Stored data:
BEGIN

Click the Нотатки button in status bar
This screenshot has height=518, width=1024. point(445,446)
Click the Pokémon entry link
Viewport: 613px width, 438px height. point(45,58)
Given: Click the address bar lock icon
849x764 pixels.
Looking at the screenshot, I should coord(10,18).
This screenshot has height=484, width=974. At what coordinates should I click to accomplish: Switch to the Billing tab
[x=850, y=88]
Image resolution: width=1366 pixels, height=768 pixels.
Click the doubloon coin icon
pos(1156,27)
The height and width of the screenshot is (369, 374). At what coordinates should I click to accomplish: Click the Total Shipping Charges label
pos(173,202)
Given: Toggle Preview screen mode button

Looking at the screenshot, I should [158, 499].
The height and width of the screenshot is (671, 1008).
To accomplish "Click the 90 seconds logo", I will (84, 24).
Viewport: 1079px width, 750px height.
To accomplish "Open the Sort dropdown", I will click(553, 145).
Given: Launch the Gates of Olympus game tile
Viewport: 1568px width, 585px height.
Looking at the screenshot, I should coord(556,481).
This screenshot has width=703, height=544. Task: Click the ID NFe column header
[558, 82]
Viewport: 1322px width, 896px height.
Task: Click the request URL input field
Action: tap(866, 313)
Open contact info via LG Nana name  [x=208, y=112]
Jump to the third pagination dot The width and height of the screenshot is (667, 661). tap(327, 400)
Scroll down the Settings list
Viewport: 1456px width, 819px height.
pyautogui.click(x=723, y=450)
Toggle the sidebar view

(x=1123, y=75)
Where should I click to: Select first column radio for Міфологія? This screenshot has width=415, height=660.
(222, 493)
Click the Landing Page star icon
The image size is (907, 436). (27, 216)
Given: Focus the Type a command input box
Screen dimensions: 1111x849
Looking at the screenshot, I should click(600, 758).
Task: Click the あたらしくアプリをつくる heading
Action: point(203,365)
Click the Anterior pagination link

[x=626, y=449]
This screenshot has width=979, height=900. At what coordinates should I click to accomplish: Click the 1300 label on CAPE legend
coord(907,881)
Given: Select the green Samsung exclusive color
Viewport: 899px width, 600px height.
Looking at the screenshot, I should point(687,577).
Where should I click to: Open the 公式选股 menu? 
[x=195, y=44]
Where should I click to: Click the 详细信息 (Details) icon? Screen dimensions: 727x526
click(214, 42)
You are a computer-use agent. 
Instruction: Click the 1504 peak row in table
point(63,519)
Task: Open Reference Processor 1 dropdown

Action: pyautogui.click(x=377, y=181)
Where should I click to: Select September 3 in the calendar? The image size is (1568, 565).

END

PROBLEM STATEMENT: Reproduce every entry above. Make each line identical to the original.

RESPONSE BELOW:
Click the Нотатки button in status bar
This screenshot has height=518, width=1024. point(445,446)
Click the Pokémon entry link
Viewport: 613px width, 438px height. point(45,58)
Given: Click the address bar lock icon
849x764 pixels.
Looking at the screenshot, I should coord(10,18).
This screenshot has height=484, width=974. At what coordinates should I click to accomplish: Switch to the Billing tab
[x=850, y=88]
Image resolution: width=1366 pixels, height=768 pixels.
Click the doubloon coin icon
pos(1156,27)
The height and width of the screenshot is (369, 374). At what coordinates should I click to accomplish: Click the Total Shipping Charges label
pos(173,202)
Given: Toggle Preview screen mode button

Looking at the screenshot, I should [158, 499].
The height and width of the screenshot is (671, 1008).
To accomplish "Click the 90 seconds logo", I will (84, 24).
Viewport: 1079px width, 750px height.
To accomplish "Open the Sort dropdown", I will click(553, 145).
Given: Launch the Gates of Olympus game tile
Viewport: 1568px width, 585px height.
Looking at the screenshot, I should coord(556,481).
This screenshot has width=703, height=544. Task: Click the ID NFe column header
[558, 82]
Viewport: 1322px width, 896px height.
Task: Click the request URL input field
Action: tap(866, 313)
Open contact info via LG Nana name  [x=208, y=112]
Jump to the third pagination dot The width and height of the screenshot is (667, 661). tap(327, 400)
Scroll down the Settings list
Viewport: 1456px width, 819px height.
pyautogui.click(x=723, y=450)
Toggle the sidebar view

(x=1123, y=75)
Where should I click to: Select first column radio for Міфологія? This screenshot has width=415, height=660.
(222, 493)
Click the Landing Page star icon
The image size is (907, 436). (27, 216)
Given: Focus the Type a command input box
Screen dimensions: 1111x849
Looking at the screenshot, I should click(600, 758).
Task: Click the あたらしくアプリをつくる heading
Action: point(203,365)
Click the Anterior pagination link

[x=626, y=449]
This screenshot has width=979, height=900. At what coordinates should I click to accomplish: Click the 1300 label on CAPE legend
coord(907,881)
Given: Select the green Samsung exclusive color
Viewport: 899px width, 600px height.
Looking at the screenshot, I should point(687,577).
Where should I click to: Open the 公式选股 menu? 
[x=195, y=44]
Where should I click to: Click the 详细信息 (Details) icon? Screen dimensions: 727x526
click(214, 42)
You are a computer-use agent. 
Instruction: Click the 1504 peak row in table
point(63,519)
Task: Open Reference Processor 1 dropdown

Action: pyautogui.click(x=377, y=181)
Where should I click to: Select September 3 in the calendar? The image size is (1568, 565).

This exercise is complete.